#### WHAT YOU WILL DO
Your answer must be an exact copy of every record.
###
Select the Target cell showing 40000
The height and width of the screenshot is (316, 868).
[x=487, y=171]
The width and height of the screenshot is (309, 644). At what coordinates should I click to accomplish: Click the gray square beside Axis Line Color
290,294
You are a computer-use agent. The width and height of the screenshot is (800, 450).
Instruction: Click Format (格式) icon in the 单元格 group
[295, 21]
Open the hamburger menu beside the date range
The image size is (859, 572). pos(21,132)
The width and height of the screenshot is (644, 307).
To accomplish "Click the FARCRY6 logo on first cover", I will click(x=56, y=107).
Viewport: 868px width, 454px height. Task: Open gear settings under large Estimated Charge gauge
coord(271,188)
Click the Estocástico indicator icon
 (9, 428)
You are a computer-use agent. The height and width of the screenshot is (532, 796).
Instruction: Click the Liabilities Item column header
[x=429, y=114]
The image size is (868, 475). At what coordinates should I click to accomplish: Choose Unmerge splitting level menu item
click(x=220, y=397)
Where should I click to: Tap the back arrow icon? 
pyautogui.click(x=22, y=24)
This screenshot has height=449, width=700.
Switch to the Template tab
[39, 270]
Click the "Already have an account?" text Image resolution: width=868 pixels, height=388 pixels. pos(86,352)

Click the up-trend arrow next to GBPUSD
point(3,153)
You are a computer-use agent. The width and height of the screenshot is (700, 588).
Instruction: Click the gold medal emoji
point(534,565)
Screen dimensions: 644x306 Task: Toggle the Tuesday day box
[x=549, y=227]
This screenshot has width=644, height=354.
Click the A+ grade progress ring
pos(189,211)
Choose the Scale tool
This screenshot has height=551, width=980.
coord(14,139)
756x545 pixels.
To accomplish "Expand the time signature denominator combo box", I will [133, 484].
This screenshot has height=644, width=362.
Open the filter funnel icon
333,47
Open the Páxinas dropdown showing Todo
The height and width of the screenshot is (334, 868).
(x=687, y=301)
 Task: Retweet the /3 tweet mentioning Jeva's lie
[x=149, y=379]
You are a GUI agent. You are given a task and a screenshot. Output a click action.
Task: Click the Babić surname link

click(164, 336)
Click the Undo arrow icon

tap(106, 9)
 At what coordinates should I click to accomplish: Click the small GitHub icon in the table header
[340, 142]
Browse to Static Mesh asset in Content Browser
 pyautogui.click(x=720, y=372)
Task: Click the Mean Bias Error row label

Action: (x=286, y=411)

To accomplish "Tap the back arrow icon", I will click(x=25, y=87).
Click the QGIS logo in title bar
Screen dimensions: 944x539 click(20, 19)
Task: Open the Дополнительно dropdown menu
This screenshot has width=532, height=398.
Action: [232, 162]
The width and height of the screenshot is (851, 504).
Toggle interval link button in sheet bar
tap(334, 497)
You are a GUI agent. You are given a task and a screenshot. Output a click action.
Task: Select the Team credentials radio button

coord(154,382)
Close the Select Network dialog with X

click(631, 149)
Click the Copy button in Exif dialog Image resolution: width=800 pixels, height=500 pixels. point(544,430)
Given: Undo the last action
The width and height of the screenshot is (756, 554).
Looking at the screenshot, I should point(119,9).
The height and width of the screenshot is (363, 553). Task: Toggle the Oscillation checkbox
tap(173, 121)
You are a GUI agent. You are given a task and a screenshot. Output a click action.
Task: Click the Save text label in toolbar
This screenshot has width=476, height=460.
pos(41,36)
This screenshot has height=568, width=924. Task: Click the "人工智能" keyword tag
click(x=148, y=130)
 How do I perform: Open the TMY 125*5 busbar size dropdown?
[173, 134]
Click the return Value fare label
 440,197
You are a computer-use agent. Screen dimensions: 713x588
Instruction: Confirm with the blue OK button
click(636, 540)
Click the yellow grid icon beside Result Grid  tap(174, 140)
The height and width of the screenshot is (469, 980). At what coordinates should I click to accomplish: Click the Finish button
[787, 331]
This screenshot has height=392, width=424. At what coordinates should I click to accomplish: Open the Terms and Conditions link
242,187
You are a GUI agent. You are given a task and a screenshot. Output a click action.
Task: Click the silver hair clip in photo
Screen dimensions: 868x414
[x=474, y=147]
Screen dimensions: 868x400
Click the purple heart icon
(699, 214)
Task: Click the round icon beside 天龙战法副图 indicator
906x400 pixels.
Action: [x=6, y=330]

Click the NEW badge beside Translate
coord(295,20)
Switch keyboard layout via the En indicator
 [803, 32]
###
#### FINAL ANSWER
Select the Target cell showing 40000
The height and width of the screenshot is (316, 868).
[x=487, y=171]
The width and height of the screenshot is (309, 644). At what coordinates should I click to accomplish: Click the gray square beside Axis Line Color
290,294
You are a computer-use agent. The width and height of the screenshot is (800, 450).
Instruction: Click Format (格式) icon in the 单元格 group
[295, 21]
Open the hamburger menu beside the date range
The image size is (859, 572). pos(21,132)
The width and height of the screenshot is (644, 307).
To accomplish "Click the FARCRY6 logo on first cover", I will click(x=56, y=107).
Viewport: 868px width, 454px height. Task: Open gear settings under large Estimated Charge gauge
coord(271,188)
Click the Estocástico indicator icon
 (9, 428)
You are a computer-use agent. The height and width of the screenshot is (532, 796).
Instruction: Click the Liabilities Item column header
[x=429, y=114]
The image size is (868, 475). At what coordinates should I click to accomplish: Choose Unmerge splitting level menu item
click(x=220, y=397)
Where should I click to: Tap the back arrow icon? 
pyautogui.click(x=22, y=24)
This screenshot has height=449, width=700.
Switch to the Template tab
[39, 270]
Click the "Already have an account?" text Image resolution: width=868 pixels, height=388 pixels. pos(86,352)

Click the up-trend arrow next to GBPUSD
point(3,153)
You are a computer-use agent. The width and height of the screenshot is (700, 588).
Instruction: Click the gold medal emoji
point(534,565)
Screen dimensions: 644x306 Task: Toggle the Tuesday day box
[x=549, y=227]
This screenshot has width=644, height=354.
Click the A+ grade progress ring
pos(189,211)
Choose the Scale tool
This screenshot has height=551, width=980.
coord(14,139)
756x545 pixels.
To accomplish "Expand the time signature denominator combo box", I will [133, 484].
This screenshot has height=644, width=362.
Open the filter funnel icon
333,47
Open the Páxinas dropdown showing Todo
The height and width of the screenshot is (334, 868).
(x=687, y=301)
 Task: Retweet the /3 tweet mentioning Jeva's lie
[x=149, y=379]
You are a GUI agent. You are given a task and a screenshot. Output a click action.
Task: Click the Babić surname link

click(164, 336)
Click the Undo arrow icon

tap(106, 9)
 At what coordinates should I click to accomplish: Click the small GitHub icon in the table header
[340, 142]
Browse to Static Mesh asset in Content Browser
 pyautogui.click(x=720, y=372)
Task: Click the Mean Bias Error row label

Action: (x=286, y=411)

To accomplish "Tap the back arrow icon", I will click(x=25, y=87).
Click the QGIS logo in title bar
Screen dimensions: 944x539 click(20, 19)
Task: Open the Дополнительно dropdown menu
This screenshot has width=532, height=398.
Action: [232, 162]
The width and height of the screenshot is (851, 504).
Toggle interval link button in sheet bar
tap(334, 497)
You are a GUI agent. You are given a task and a screenshot. Output a click action.
Task: Select the Team credentials radio button

coord(154,382)
Close the Select Network dialog with X

click(631, 149)
Click the Copy button in Exif dialog Image resolution: width=800 pixels, height=500 pixels. point(544,430)
Given: Undo the last action
The width and height of the screenshot is (756, 554).
Looking at the screenshot, I should point(119,9).
The height and width of the screenshot is (363, 553). Task: Toggle the Oscillation checkbox
tap(173, 121)
You are a GUI agent. You are given a task and a screenshot. Output a click action.
Task: Click the Save text label in toolbar
This screenshot has width=476, height=460.
pos(41,36)
This screenshot has height=568, width=924. Task: Click the "人工智能" keyword tag
click(x=148, y=130)
 How do I perform: Open the TMY 125*5 busbar size dropdown?
[173, 134]
Click the return Value fare label
 440,197
You are a computer-use agent. Screen dimensions: 713x588
Instruction: Confirm with the blue OK button
click(636, 540)
Click the yellow grid icon beside Result Grid  tap(174, 140)
The height and width of the screenshot is (469, 980). At what coordinates should I click to accomplish: Click the Finish button
[787, 331]
This screenshot has height=392, width=424. At what coordinates should I click to accomplish: Open the Terms and Conditions link
242,187
You are a GUI agent. You are given a task and a screenshot. Output a click action.
Task: Click the silver hair clip in photo
Screen dimensions: 868x414
[x=474, y=147]
Screen dimensions: 868x400
Click the purple heart icon
(699, 214)
Task: Click the round icon beside 天龙战法副图 indicator
906x400 pixels.
Action: [x=6, y=330]

Click the NEW badge beside Translate
coord(295,20)
Switch keyboard layout via the En indicator
 [803, 32]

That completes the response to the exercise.